“As far as your health is concerned, not much gets better as you grow older, but having cataract surgery really should make a big difference.”
The transformative effect of ‘the bread and butter’ work of an ophthalmic surgeon is in part what persuaded Mr Graham Duguid, President Elect of the Ophthalmology Section at the Royal Society of Medicine, to follow a career in eye surgery. That, together with the technical nature of the surgery and a fascination with the science, was what drew him in.
An enthusiasm for the specialty was perhaps inevitable after shadowing his ophthalmologist father from an early age. Mr Duguid says: “From before the age of 10 I was hearing about what was going on in work and saw for myself how cataract surgery was done in the 1970s compared with how we approach surgery today.”
Indeed, when Mr Duguid presents his presidential address to the Ophthalmology Section at the Royal Society of Medicine on Thursday 13 October, he will be reflecting on 50 years of observing ophthalmology. “Some of the things I’ll be talking about will be the move from intracapsular to extracapsular cataract surgery and then to phakoemulsification, implant lens developments and also the changes in the training system for doctors pursuing ophthalmology as a career.”
He describes his talk as a timeline of innovations, some successful and still in use today, and others that were promoted but sank without trace along the way. He will also be talking about some of the important changes in disease management. “For example, when I started training in the 1990s, HIV retinopathy was a terrible disease which was very difficult to treat, with patients probably not surviving a year. Now, thanks to triple therapy for HIV, it’s rare to see people affected. The management of macular degeneration and diabetic eye disease has also completely changed with the arrival of intravitreal injections that can control macular oedema.”

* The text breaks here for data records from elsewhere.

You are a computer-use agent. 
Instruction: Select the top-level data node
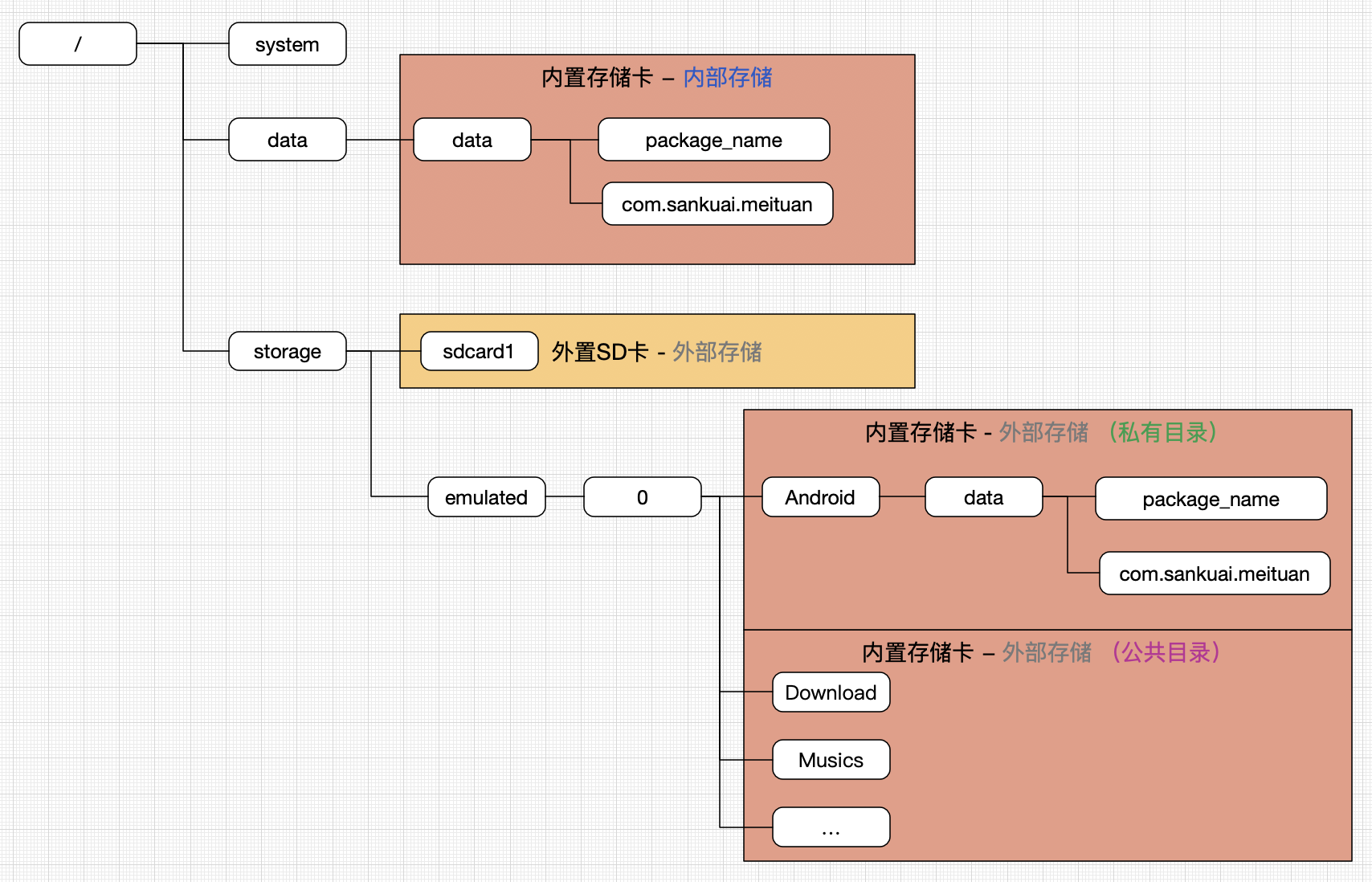[x=288, y=140]
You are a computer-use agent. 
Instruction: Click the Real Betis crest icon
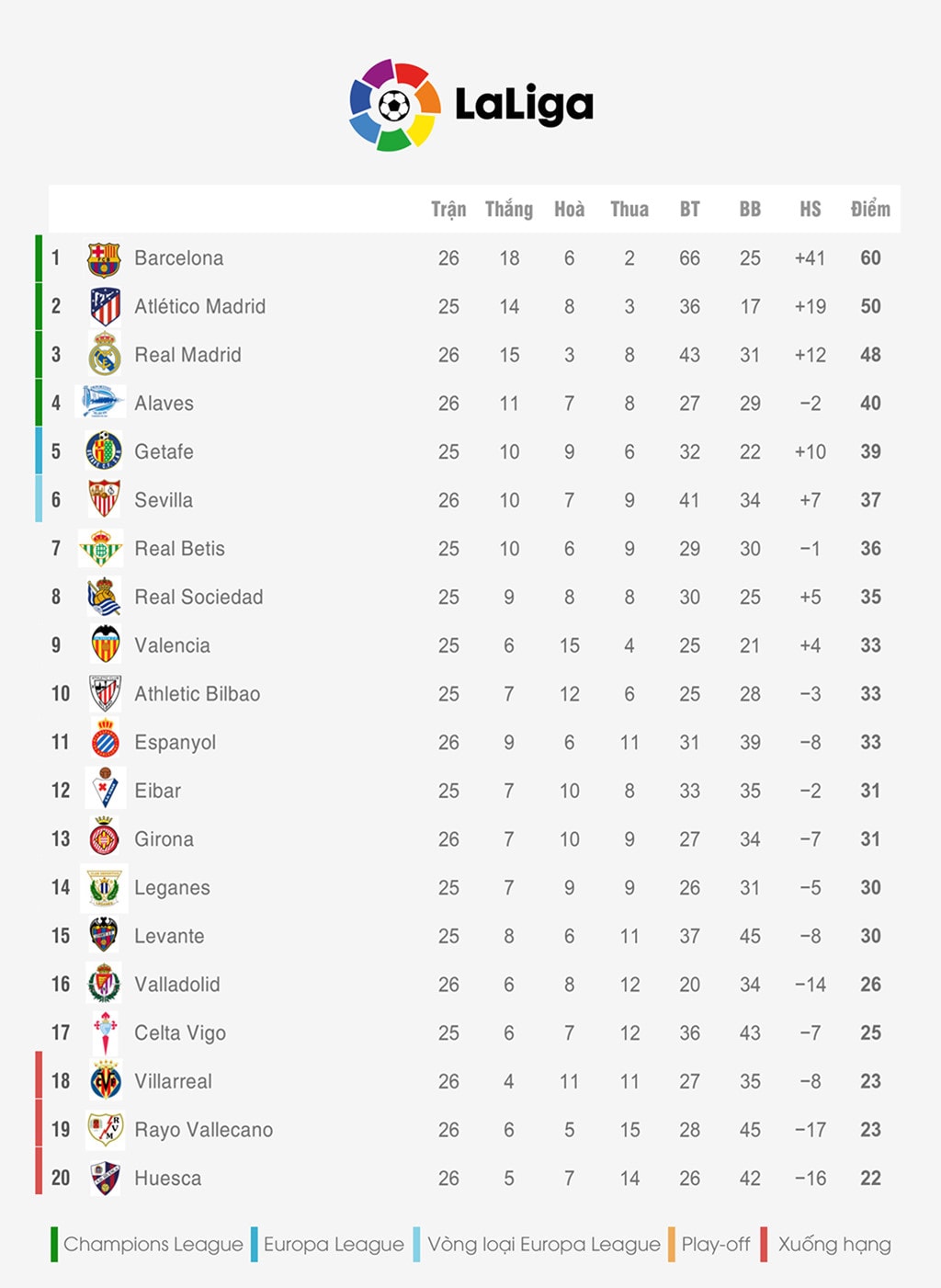coord(101,549)
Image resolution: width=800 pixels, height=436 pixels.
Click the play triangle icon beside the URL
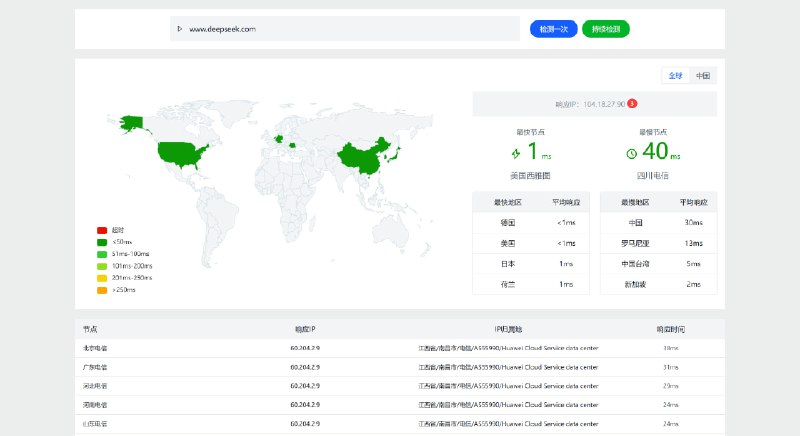179,29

Mr Duguid trained in Aberdeen and after medical school taught anatomy in Glasgow for a year before travelling to Melbourne to undertake research, returning to London in 1990 where he spent a month in the RSM Library writing up his MD thesis. “With access to all the journals, the RSM Library was a great facility then and is even better now, with the e-journals making searching the literature so much more flexible.”
After specialty training at Charing Cross Hospital and Moorfields Eye Hospital, Mr Duguid was appointed to London’s Western Eye Hospital in 2001 as a consultant ophthalmologist. He specialises in vitreo-retinal surgery, treating conditions at the back of the eye such as retinal detachment and complications related to diabetic retinopathy.
Planning for the Ophthalmology Section's academic programme for 2022/23 is currently underway. Nine postgraduate scientific meetings are held each year, which usually take place on a Thursday evening. The programme culminates in a prize meeting for medical students and trainees in June, including an oral presentation prize, which this year was awarded to Dr Randa Abu-Youssef. A PhD Candidate in Clinical Neurosciences at the University of Cambridge, Dr Abu-Youseff won the award for work on the regeneration of the optic nerve through gene therapy that targets axon trafficking.
Looking forward to the 2022/23 events programme, the aim of Mr Duguid and his colleagues on the Section Council is to continue making programmes appealing to a wider audience, such as the innovation in glaucoma surgery meeting on Thursday 10 November which will cover wound healing and sustained release medications, as well as surgery.
He is also aiming to start developing a national network of RSM representatives in other areas to promote events through teaching networks within ophthalmology departments around the country.
“The postgraduate education, coupled with the large number of inter-disciplinary specialties, makes the RSM stand apart as an educational establishment,” he says. “The huge number of interesting presentations and education opportunities, combined with the library services, social facilities and hotel, make it a unique facility for doctors.”